▸ **ASSIGNMENT**
Say how many lines of the data contain "beside", and nothing more.

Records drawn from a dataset
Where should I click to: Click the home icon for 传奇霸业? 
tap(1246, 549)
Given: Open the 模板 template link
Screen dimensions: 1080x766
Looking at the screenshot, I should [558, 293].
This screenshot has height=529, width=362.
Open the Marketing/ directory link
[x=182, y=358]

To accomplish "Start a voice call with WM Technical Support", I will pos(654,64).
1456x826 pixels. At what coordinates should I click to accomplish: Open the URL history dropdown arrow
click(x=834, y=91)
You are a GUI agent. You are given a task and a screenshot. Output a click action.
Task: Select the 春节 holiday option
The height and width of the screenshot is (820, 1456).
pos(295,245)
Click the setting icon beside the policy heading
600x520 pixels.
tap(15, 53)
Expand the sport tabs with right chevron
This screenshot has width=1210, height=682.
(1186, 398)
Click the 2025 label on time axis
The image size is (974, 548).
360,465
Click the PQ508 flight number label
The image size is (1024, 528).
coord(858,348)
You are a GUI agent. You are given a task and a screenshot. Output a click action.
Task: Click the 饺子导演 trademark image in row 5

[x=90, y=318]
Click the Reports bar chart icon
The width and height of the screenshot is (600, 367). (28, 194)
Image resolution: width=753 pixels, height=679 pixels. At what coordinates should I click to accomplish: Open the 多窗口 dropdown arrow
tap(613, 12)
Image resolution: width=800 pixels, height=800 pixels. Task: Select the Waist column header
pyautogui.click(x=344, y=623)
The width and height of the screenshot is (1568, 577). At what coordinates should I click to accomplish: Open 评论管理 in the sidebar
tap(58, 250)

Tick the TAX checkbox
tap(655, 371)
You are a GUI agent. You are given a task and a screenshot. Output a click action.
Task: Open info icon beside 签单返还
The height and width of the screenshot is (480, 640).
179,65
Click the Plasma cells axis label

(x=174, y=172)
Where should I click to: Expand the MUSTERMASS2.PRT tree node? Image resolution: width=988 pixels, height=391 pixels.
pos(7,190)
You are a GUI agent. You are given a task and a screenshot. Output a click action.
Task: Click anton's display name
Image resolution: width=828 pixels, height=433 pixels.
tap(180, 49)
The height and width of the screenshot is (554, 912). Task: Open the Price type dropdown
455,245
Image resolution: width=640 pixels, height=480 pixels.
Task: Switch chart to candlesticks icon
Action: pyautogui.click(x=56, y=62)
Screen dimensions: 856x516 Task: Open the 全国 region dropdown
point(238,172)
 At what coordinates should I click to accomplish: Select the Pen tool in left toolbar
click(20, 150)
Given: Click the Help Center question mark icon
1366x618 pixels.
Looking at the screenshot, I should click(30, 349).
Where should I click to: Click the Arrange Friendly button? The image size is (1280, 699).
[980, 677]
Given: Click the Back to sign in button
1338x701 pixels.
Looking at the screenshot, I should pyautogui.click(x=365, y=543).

▸ **ANSWER TO THIS EXERCISE**
2